**TASK PROMPT:**
Every entry must come back exactly as it was written.

**DATA EXCERPTS:**
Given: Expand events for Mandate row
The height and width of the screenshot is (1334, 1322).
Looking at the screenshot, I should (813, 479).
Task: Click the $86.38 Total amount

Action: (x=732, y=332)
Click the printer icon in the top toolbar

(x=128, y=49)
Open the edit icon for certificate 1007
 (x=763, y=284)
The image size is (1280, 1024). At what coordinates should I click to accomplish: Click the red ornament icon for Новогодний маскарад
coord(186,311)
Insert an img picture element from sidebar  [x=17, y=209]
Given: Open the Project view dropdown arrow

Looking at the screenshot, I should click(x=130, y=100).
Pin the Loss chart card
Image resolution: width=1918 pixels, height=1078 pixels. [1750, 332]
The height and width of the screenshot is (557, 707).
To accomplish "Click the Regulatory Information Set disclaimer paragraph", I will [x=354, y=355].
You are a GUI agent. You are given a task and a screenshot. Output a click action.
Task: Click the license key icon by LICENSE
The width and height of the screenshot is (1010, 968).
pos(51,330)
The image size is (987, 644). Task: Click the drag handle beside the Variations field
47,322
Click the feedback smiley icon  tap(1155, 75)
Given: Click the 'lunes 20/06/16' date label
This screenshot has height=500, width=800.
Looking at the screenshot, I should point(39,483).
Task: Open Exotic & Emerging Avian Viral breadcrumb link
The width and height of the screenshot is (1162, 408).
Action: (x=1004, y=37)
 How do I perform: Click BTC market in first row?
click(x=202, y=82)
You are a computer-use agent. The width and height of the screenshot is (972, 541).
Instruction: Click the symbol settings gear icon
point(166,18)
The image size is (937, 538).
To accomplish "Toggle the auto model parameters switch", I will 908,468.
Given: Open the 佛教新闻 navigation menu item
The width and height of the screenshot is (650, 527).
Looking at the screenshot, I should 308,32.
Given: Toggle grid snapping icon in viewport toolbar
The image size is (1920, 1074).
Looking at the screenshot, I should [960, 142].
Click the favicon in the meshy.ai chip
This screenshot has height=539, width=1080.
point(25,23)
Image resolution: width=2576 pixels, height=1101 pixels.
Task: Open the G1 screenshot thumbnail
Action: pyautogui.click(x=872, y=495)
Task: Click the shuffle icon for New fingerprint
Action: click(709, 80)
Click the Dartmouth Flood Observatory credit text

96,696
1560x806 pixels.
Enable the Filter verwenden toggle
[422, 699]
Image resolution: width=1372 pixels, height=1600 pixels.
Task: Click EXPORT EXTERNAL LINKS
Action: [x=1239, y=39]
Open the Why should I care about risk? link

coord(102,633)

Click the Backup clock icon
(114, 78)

**REPLY:**
Given: Expand events for Mandate row
The height and width of the screenshot is (1334, 1322).
Looking at the screenshot, I should (813, 479).
Task: Click the $86.38 Total amount

Action: (x=732, y=332)
Click the printer icon in the top toolbar

(x=128, y=49)
Open the edit icon for certificate 1007
 (x=763, y=284)
The image size is (1280, 1024). At what coordinates should I click to accomplish: Click the red ornament icon for Новогодний маскарад
coord(186,311)
Insert an img picture element from sidebar  [x=17, y=209]
Given: Open the Project view dropdown arrow

Looking at the screenshot, I should click(x=130, y=100).
Pin the Loss chart card
Image resolution: width=1918 pixels, height=1078 pixels. [1750, 332]
The height and width of the screenshot is (557, 707).
To accomplish "Click the Regulatory Information Set disclaimer paragraph", I will [x=354, y=355].
You are a GUI agent. You are given a task and a screenshot. Output a click action.
Task: Click the license key icon by LICENSE
The width and height of the screenshot is (1010, 968).
pos(51,330)
The image size is (987, 644). Task: Click the drag handle beside the Variations field
47,322
Click the feedback smiley icon  tap(1155, 75)
Given: Click the 'lunes 20/06/16' date label
This screenshot has height=500, width=800.
Looking at the screenshot, I should point(39,483).
Task: Open Exotic & Emerging Avian Viral breadcrumb link
The width and height of the screenshot is (1162, 408).
Action: (x=1004, y=37)
 How do I perform: Click BTC market in first row?
click(x=202, y=82)
You are a computer-use agent. The width and height of the screenshot is (972, 541).
Instruction: Click the symbol settings gear icon
point(166,18)
The image size is (937, 538).
To accomplish "Toggle the auto model parameters switch", I will 908,468.
Given: Open the 佛教新闻 navigation menu item
The width and height of the screenshot is (650, 527).
Looking at the screenshot, I should 308,32.
Given: Toggle grid snapping icon in viewport toolbar
The image size is (1920, 1074).
Looking at the screenshot, I should [960, 142].
Click the favicon in the meshy.ai chip
This screenshot has height=539, width=1080.
point(25,23)
Image resolution: width=2576 pixels, height=1101 pixels.
Task: Open the G1 screenshot thumbnail
Action: pyautogui.click(x=872, y=495)
Task: Click the shuffle icon for New fingerprint
Action: click(709, 80)
Click the Dartmouth Flood Observatory credit text

96,696
1560x806 pixels.
Enable the Filter verwenden toggle
[422, 699]
Image resolution: width=1372 pixels, height=1600 pixels.
Task: Click EXPORT EXTERNAL LINKS
Action: [x=1239, y=39]
Open the Why should I care about risk? link

coord(102,633)

Click the Backup clock icon
(114, 78)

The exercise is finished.